▶ **About this exercise**:
Your job is to give again, exactly and with no additions, the lines in the records below from the one with "Open the Rua" through the one with "This screenshot has width=277, height=166.", both included. Omit the pictures.

Record excerpts Block Start

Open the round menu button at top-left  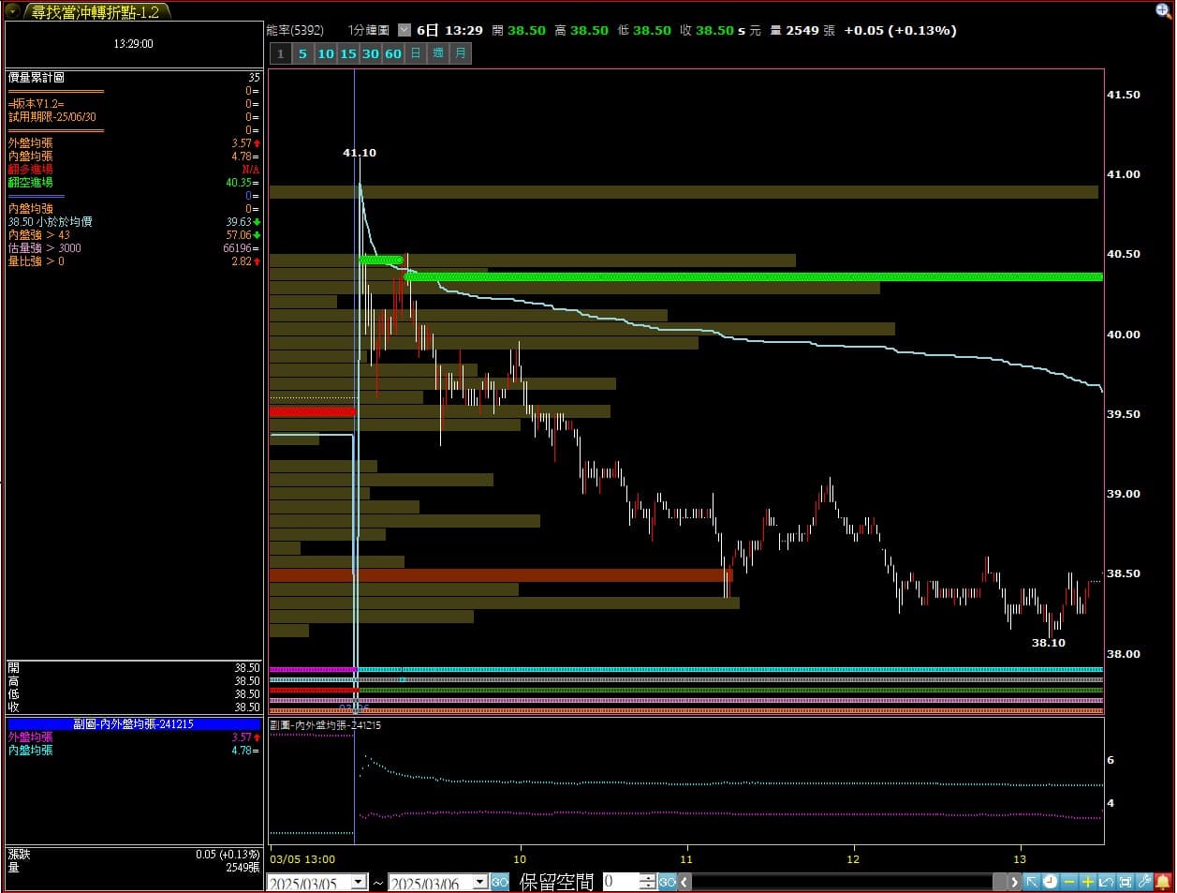pyautogui.click(x=12, y=11)
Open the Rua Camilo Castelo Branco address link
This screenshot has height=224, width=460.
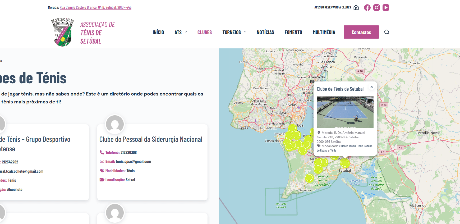[x=95, y=7]
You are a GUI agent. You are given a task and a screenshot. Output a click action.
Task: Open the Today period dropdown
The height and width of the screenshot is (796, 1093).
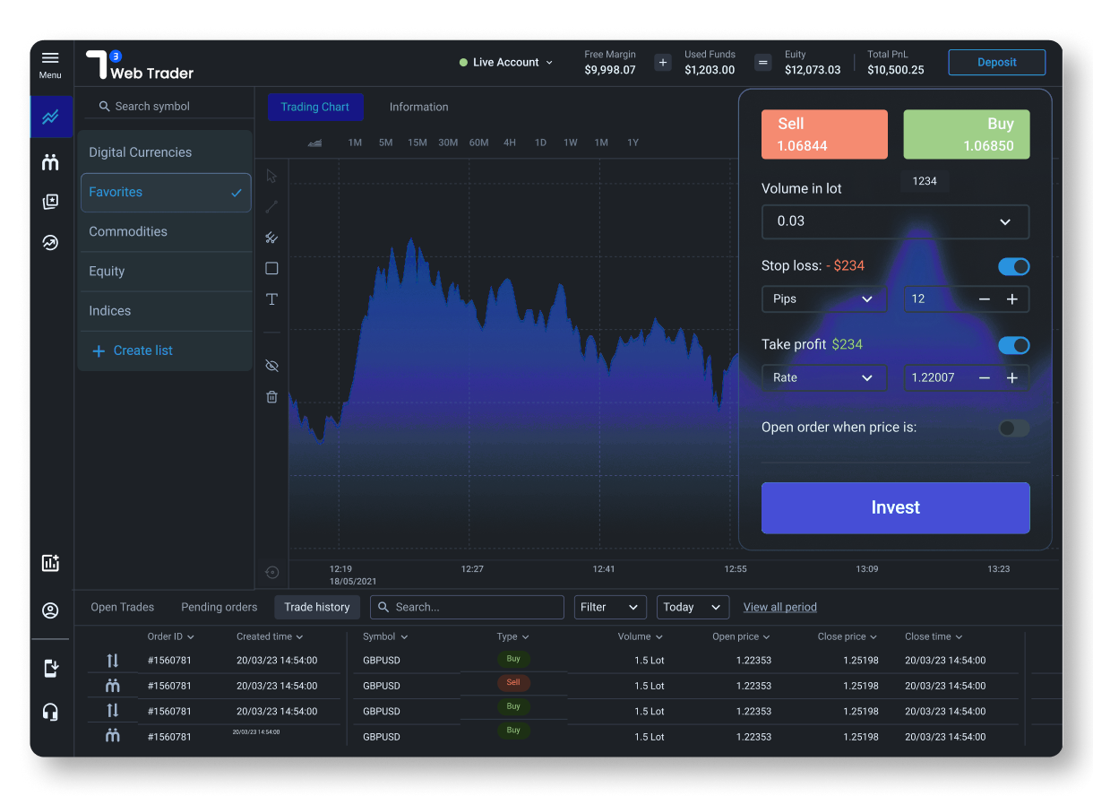click(692, 607)
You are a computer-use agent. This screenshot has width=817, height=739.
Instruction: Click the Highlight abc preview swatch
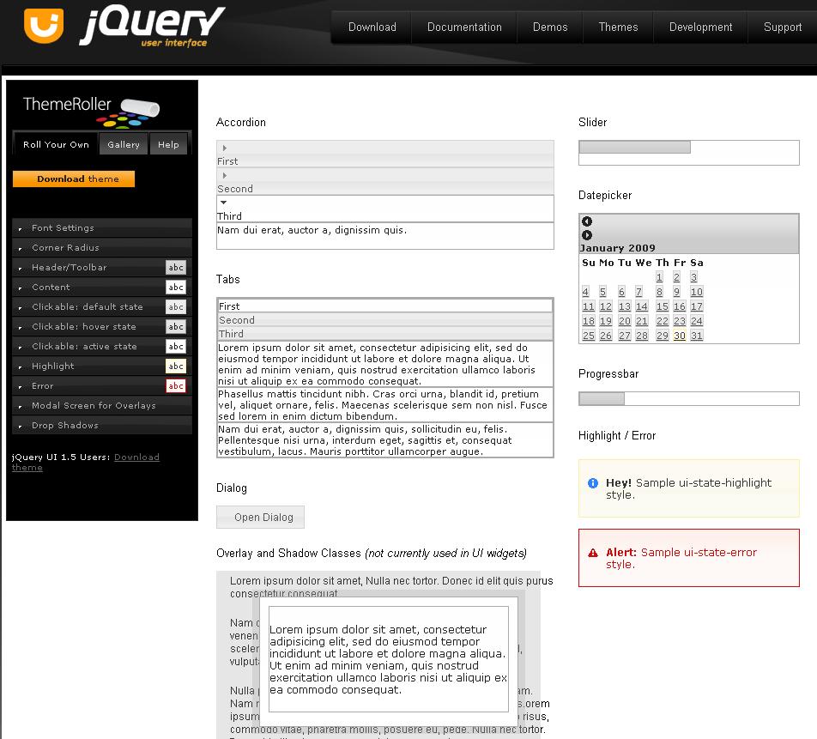pos(176,366)
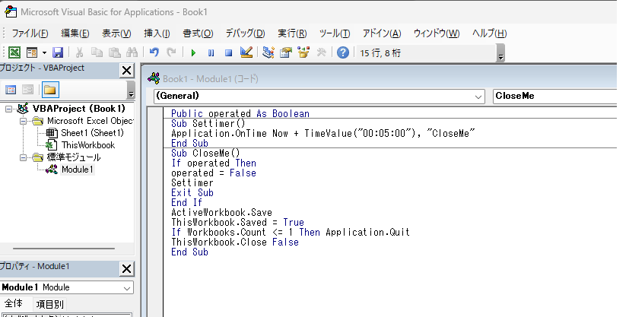
Task: Click the Reset (stop) toolbar icon
Action: [227, 52]

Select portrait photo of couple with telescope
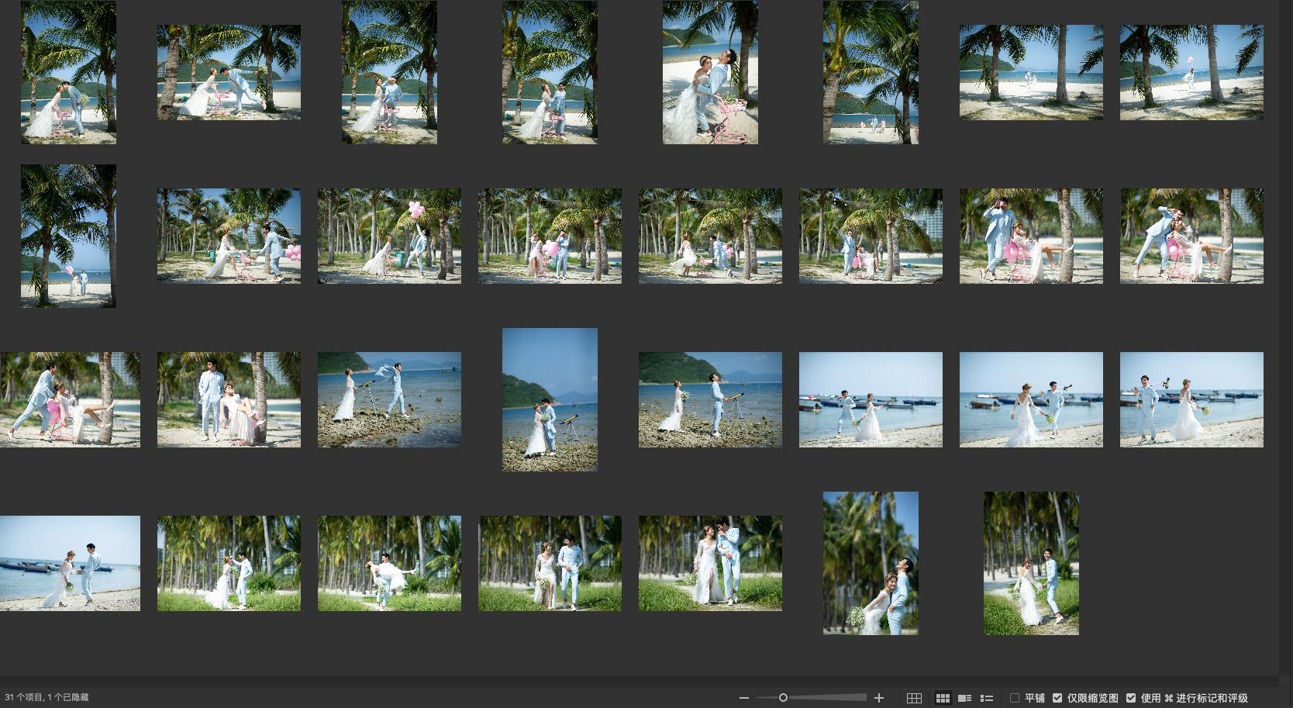(550, 399)
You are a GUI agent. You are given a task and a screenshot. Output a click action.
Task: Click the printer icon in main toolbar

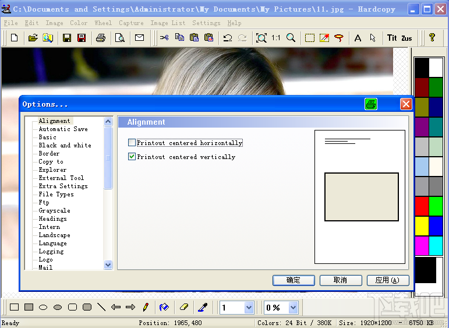click(101, 38)
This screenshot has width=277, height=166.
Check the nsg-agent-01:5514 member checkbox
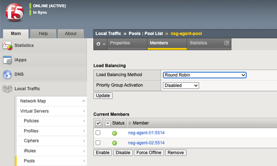point(98,133)
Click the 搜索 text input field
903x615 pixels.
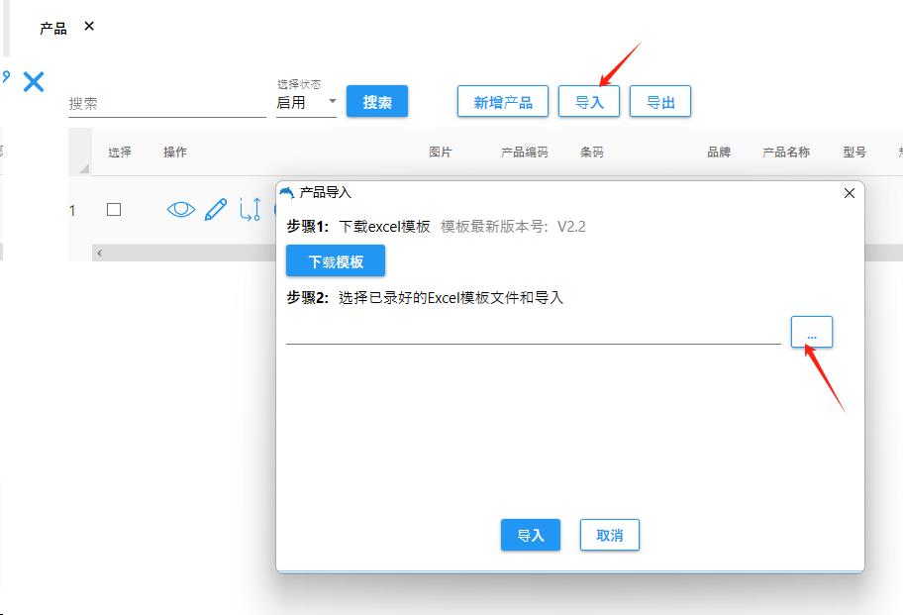tap(166, 103)

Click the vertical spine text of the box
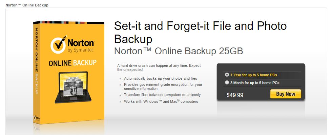(36, 61)

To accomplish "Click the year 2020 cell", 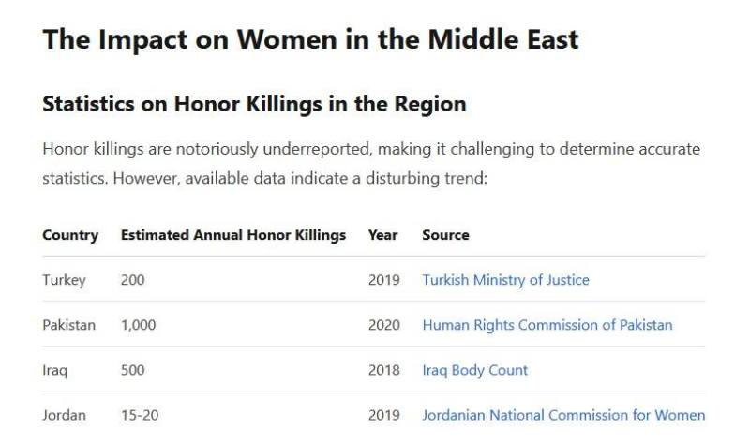I will click(x=383, y=325).

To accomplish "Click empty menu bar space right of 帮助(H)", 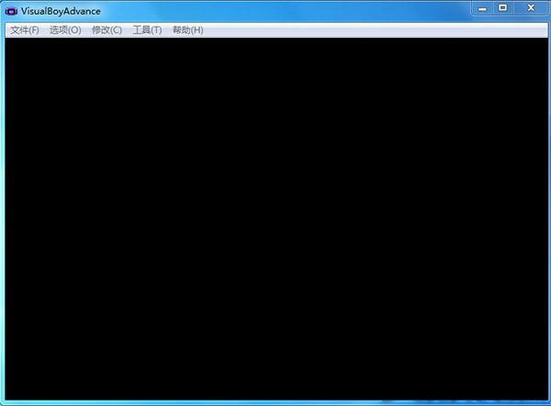I will (367, 30).
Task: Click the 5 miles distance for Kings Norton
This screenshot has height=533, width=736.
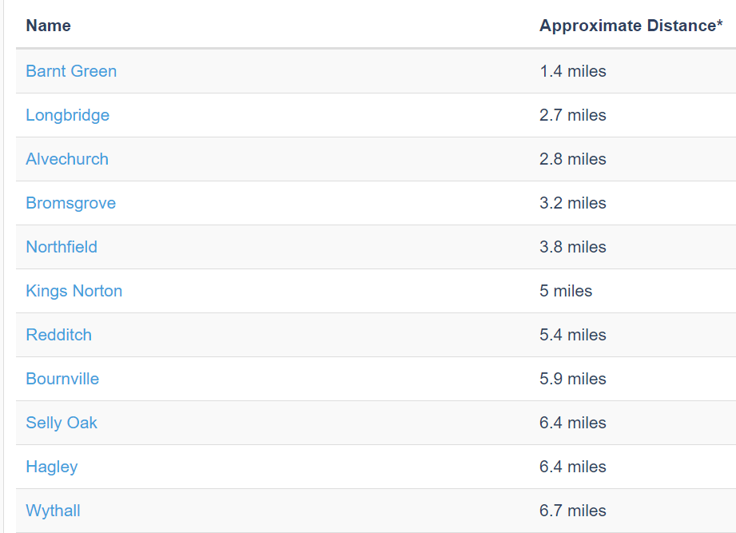Action: pos(566,291)
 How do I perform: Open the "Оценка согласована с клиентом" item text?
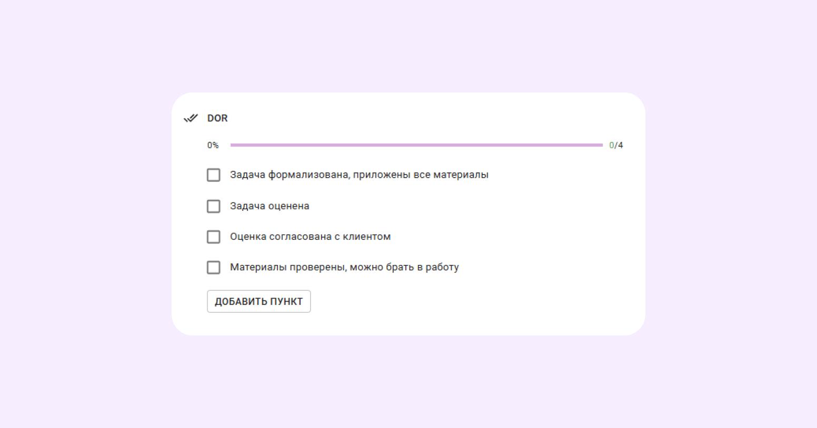point(310,237)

Record excerpts Block End

▶ **Written response**:
Open the Rua Camilo Castelo Branco address link
This screenshot has height=224, width=460.
[x=95, y=7]
You are a GUI agent. You are given a task and a screenshot. Output a click action.
Task: Open the Today period dropdown
The height and width of the screenshot is (796, 1093).
click(692, 607)
You are a computer-use agent. This screenshot has width=817, height=739.
Instruction: Click the Highlight abc preview swatch
pos(176,366)
Task: Click the Reset (stop) toolbar icon
Action: [227, 52]

Select portrait photo of couple with telescope
(550, 399)
You are a GUI agent. You are given a task and a screenshot. Output a click action.
Task: Click the printer icon in main toolbar

click(101, 38)
This screenshot has width=277, height=166.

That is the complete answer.